(Stored data)
^^^^^^^^^^^^^^^^

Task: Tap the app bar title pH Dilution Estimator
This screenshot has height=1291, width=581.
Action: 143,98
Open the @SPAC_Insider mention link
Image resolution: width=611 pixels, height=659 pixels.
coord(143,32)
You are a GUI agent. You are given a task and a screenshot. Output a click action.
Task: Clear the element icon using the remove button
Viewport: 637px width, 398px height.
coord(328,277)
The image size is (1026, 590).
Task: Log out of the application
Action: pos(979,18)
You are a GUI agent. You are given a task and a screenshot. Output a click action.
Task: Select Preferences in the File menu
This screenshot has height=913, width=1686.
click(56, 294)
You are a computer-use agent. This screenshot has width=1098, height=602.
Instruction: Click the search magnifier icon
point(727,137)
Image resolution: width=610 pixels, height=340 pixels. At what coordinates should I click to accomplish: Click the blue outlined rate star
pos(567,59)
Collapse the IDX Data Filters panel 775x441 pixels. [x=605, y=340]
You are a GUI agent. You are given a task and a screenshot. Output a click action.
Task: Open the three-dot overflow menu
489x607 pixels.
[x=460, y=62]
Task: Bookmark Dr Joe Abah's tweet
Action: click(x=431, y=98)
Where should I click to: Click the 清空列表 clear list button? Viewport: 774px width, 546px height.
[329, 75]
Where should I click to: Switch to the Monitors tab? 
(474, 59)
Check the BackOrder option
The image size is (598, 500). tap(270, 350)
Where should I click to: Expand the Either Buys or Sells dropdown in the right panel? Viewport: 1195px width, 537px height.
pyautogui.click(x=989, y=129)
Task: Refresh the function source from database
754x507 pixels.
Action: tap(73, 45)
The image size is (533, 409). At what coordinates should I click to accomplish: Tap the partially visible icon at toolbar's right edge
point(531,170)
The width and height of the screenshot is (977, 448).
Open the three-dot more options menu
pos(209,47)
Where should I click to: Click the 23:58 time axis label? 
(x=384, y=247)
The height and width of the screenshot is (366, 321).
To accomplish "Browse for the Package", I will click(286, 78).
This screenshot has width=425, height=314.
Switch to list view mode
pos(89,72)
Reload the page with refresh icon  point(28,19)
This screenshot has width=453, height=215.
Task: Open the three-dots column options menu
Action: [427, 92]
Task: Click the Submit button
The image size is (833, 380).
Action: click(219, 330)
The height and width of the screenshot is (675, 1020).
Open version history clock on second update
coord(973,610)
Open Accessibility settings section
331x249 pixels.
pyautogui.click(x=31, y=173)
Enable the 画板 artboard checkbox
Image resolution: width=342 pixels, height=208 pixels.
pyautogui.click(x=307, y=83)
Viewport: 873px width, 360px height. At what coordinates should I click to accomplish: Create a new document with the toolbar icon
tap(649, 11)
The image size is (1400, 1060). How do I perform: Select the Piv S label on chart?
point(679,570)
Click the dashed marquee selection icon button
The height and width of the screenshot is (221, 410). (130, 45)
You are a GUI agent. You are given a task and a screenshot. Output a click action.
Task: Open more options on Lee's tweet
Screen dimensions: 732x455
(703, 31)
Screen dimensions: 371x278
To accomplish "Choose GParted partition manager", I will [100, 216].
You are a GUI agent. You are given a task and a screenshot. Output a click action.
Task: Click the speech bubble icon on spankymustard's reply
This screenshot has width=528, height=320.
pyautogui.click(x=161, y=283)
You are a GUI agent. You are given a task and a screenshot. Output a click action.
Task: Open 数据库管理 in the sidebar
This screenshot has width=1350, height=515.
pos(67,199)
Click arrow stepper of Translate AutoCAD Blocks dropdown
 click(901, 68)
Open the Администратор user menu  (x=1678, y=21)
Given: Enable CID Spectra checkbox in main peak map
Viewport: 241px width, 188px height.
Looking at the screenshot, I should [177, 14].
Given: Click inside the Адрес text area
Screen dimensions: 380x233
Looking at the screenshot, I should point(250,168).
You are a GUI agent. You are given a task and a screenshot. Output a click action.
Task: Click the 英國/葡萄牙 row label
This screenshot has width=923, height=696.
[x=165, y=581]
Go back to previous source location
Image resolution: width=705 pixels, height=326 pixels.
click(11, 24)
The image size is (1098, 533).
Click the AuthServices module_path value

^^^^^^^^^^^^^^^^

» **Brief**: Within the data above, find the lines that contain the word "will" and copy each of them.

» **Expected output**:
To accomplish "Browse for the Package", I will click(286, 78).
To accomplish "Choose GParted partition manager", I will [100, 216].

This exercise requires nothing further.